D’autres sont invités dans le premier disque, investiguant la période lübeckoise. On sait que l’apprenti avait effectué à pieds le voyage vers la cité hanséatique pour entendre Dieterich Buxtehude (1637-1707), l’organiste de la prestigieuse Marienkirche. Une absence de quatre mois qui indigna le Consistoire d’Arnstadt, courroucé face à ce congé non autorisé. Fidèle à son option de transversalité et de contextualisation, Benjamin Alard introduit judicieusement son anthologie par la vaste Fantaisie Nun freut euch, lieben Christen g'mein BuxWV 210. La frétillante Fugue en sol majeur rappelle pertinemment comment Buxtehude pouvait intégrer un mouvement de gigue dans un mouvement d’essence contrapuntique : en cela l’élève a bien appris du maître qui avait attiré ses souliers ! Autre fruit de cet hommage : le Prélude et Fugue BWV 566 déploie un polyptyque qui avère l’ascendant du Stylus Phantasticus.

Les instituteurs de toute époque connaissent la vertu pédagogique du recopiage. À un siècle où la reprographie n’existait pas, l’encrier permettait certes de garder trace, mais aussi d’apprendre en se confrontant aux entrailles de la source. La Weimarer Tabulatur révèle ainsi de qui Bach entendait s’inspirer, quelles sont les œuvres qu’il estimait dignes d’étude, et qui étaient les compositeurs qu’il vénérait. Johann Adam Reinken comptait parmi ces modèles, au point que Bach transcrivit pour son usage la majestueuse An Wasserflüssen Babylon imaginée par le vénérable titulaire de l'église Sainte-Catherine de Hambourg, qui durant sa carrière digne de Mathusalem y officia entre 1656 et 1722. Décalquée d’une sonate pour cordes de Reinken, le BWV 965 signale une autre preuve d’allégeance. Plutôt que deux pièces de Johann Pachelbel, empruntées à la même Tabulatur, on aurait pu préférer que le programme accordât une place à une autre tutelle, native du Schleswig : Nicolaus Bruhns (1665-1697), également admiré par Bach. Mais celui-ci ne limitait pas ses horizons, et puisa à toutes les écoles de son temps, y compris la sphère française, lors de son enseignement suivi auprès de Georg Böhm à Lunebourg : occasion de s’imprégner de l’art de l’ornementation qui ravissait le voisin royaume.

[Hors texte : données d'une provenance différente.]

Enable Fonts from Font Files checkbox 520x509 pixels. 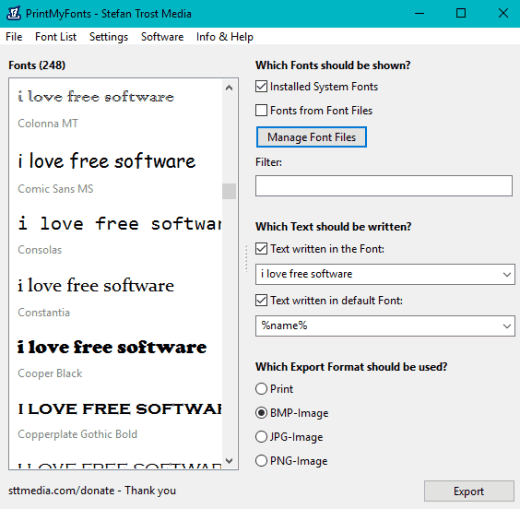pos(261,110)
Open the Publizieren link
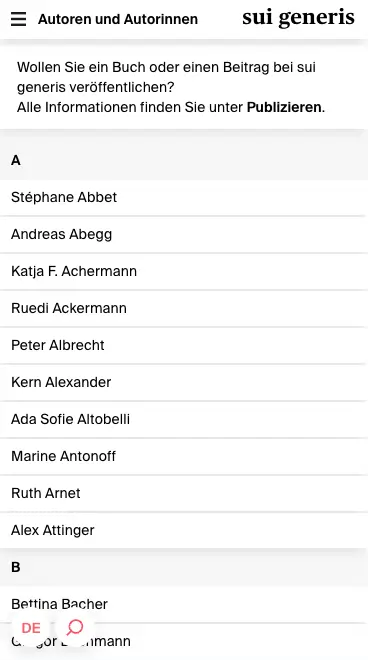The width and height of the screenshot is (368, 660). 284,107
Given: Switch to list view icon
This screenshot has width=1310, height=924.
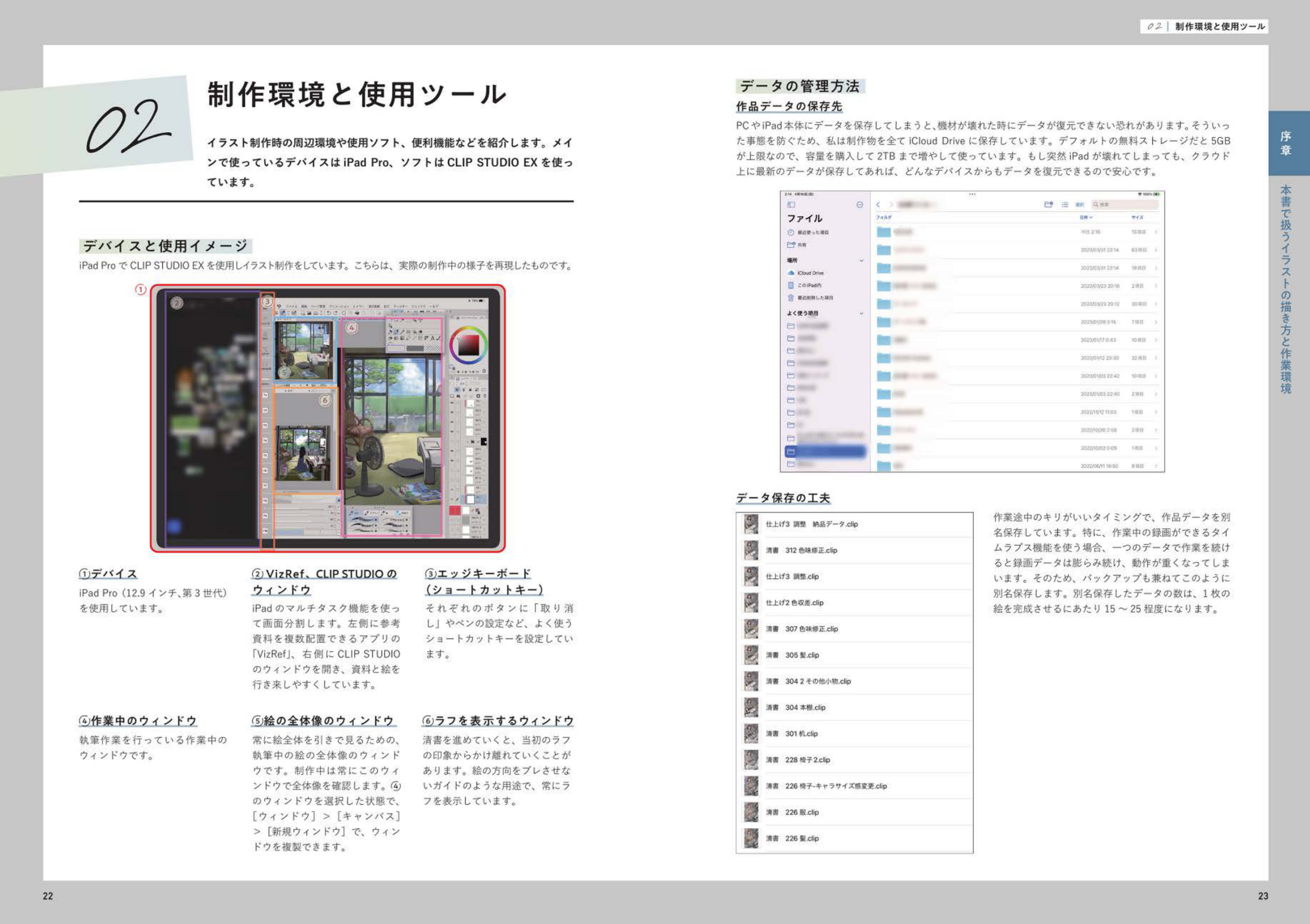Looking at the screenshot, I should coord(1065,204).
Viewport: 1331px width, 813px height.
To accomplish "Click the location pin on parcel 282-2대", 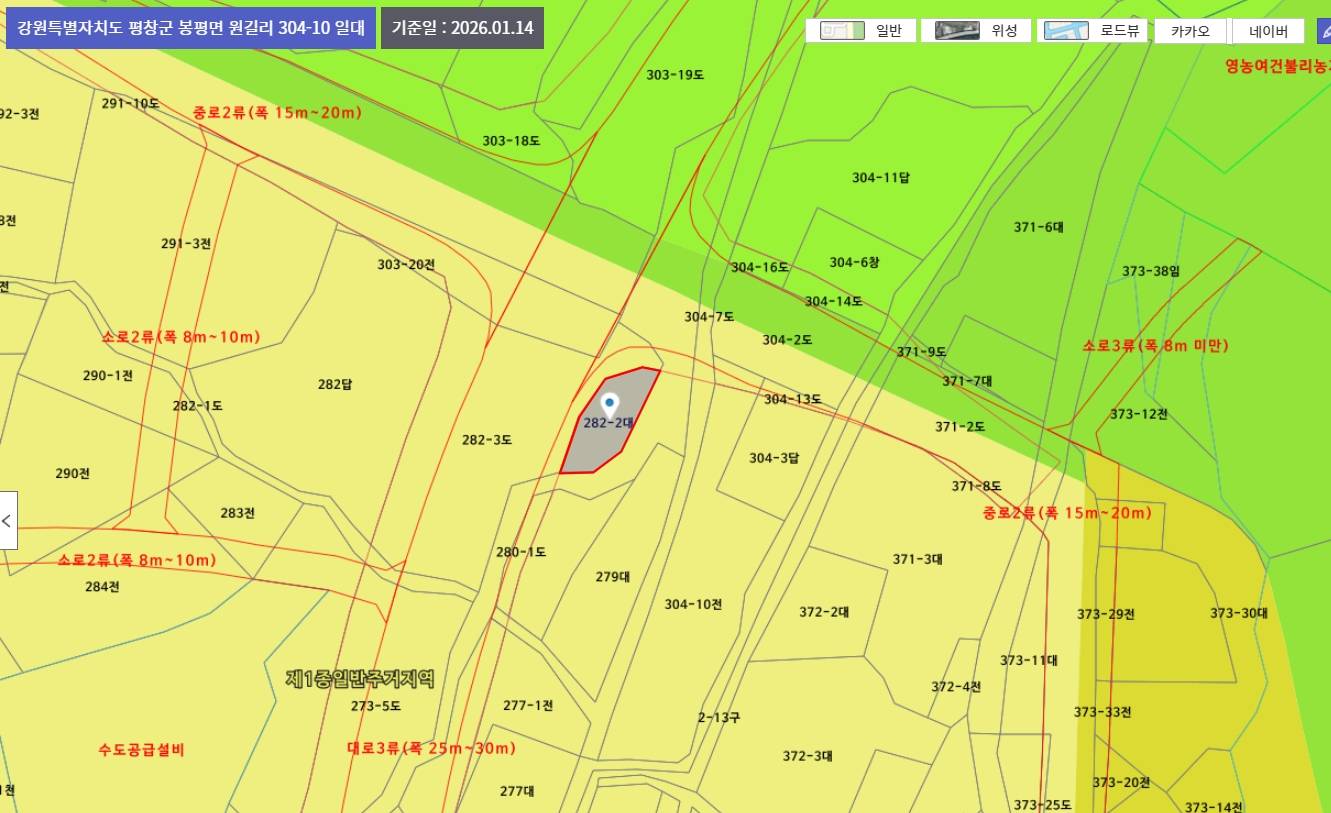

Au-delà de la liberté rhapsodique cultivée au nord, l’Allemagne centrale fertilisa aussi cette écriture par des ferments plus rigoureux. Un creuset qui s’exprime dans les Toccatas pour clavecin, mais aussi dans le genre de la Choralpartita. On a compris au fil des parutions combien Benjamin Alard se plaisait à déjouer les habitudes en matière d’instrument. Deux des Toccatas (BWV 913a, 914) sont ainsi abordées sur le claviorganum, et la troisième (BWV 912a)… à l’orgue, sachant que cette mouture primitive était certes peut-être conçue pour résonner à la tribune. Des deux célèbres cycles élaborés sur choral (Christ, der du bist der helle Tag et O Gott, du frommer Gott BWV 767), le BWV 767 est abordé à l’orgue, l’autre… au claviorganum. En l’occurrence, le couplage d’un clavecin de François Ciocca et des tuyaux de Quentin Blumenroeder offre un luxe de subtiles nuances, visitant les Neumeister comme une carte du tendre. En revanche, la même gracilité tend à éteindre l’extraversion des Toccatas, qui palissent face à la poigne d’un Pierre Hantaï (Virgin) ou d’un Bob van Asperen (Emi).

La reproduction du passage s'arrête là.